Deces - Deborah Kerr

Par Tootpadu, 18 octobre 2007

Elle était l'une des actrices les plus belles, élégantes, sophistiquées et talentueuses de l'histoire du cinéma. L'Ecossaise Deborah Kerr s'est éteinte avant-hier à Suffolk, en Angleterre, à l'âge de 86 ans. Elle avait souffert de la maladie de Parkinsons depuis de longues années et n'était plus apparue en public depuis la cérémonie des Oscars en 1994, au cours de laquelle elle avait été récompensée pour l'ensemble de son illustre carrière.

Kerr avait été nommée six fois à l'Oscar de la meilleure actrice, sans jamais l'avoir remporté. Ses rôles acclamés de la sorte étaient dans Edouard, mon fils de George Cukor en 1949, Tant qu'il y aura des hommes de Fred Zinnemann en 1953, Le Roi et moi de Walter Lang en 1955, Dieu seul le sait de John Huston en 1957, Tables séparées de Delbert Mann en 1958 et Horizons sans frontières de Fred Zinnemann en 1960.

Elle avait joué dans au moins autant d'autres films remarquables, des chefs-d'oeuvres petits et grands qui laisseront un souvenir indélébile de cette actrice magnifique : Le Colonel Blimp et Narcisse noir de Michael Powell et Emeric Pressburger, Jules César de Joseph L. Mankiewicz, Thé et sympathie de Vincente Minnelli, Elle et lui de Leo McCarey, The Innocents de Jack Clayton, La Nuit de l'iguane de John Huston et The Arrangement d'Elia Kazan.
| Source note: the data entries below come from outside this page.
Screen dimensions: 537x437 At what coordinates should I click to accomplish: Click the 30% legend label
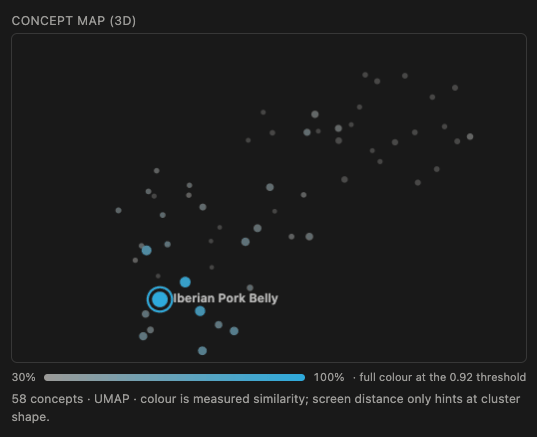23,377
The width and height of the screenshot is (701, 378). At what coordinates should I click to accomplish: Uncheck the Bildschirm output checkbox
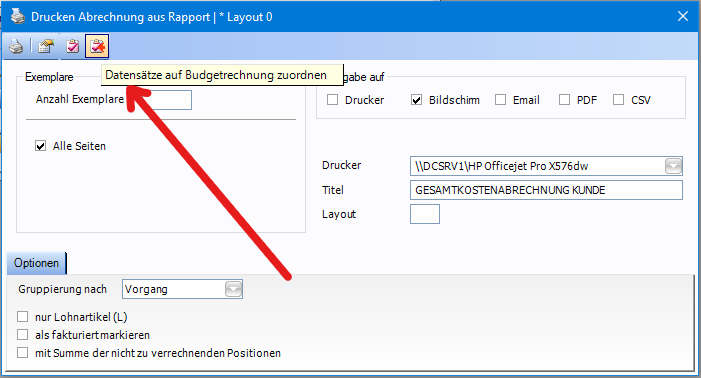(x=416, y=100)
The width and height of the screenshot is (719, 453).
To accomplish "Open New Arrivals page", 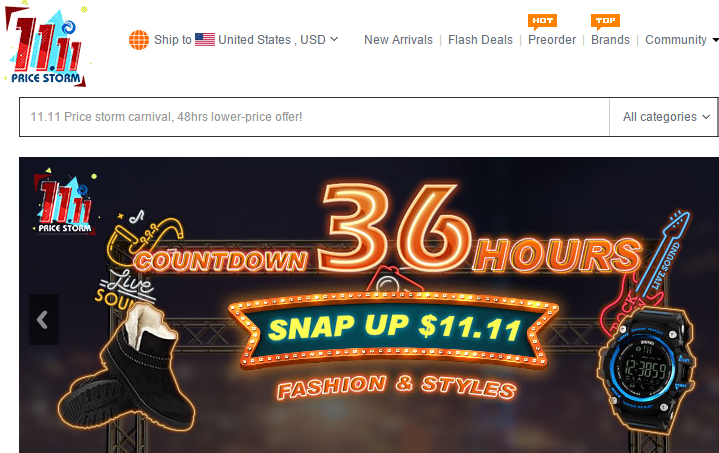I will click(x=398, y=40).
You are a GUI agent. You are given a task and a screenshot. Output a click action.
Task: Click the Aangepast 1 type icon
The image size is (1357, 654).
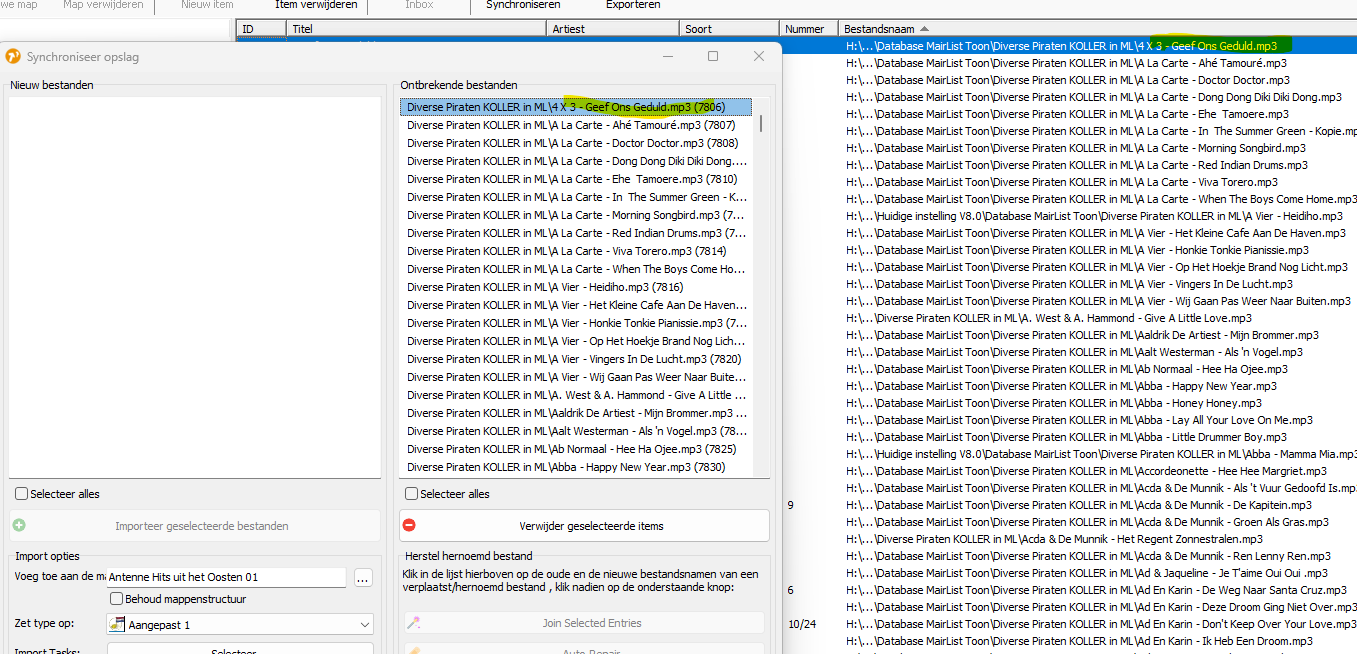click(117, 624)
De temps en temps, on pouvait l'admirer également dans des productions plus commerciales, comme Les Mines du roi Salomon, Quo vadis ? ou la version de 1966 de Casino Royale.

Deborah Kerr avait été mariée à l'écrivain et scénariste Peter Viertel (Chasseur blanc, coeur noir) depuis 47 ans.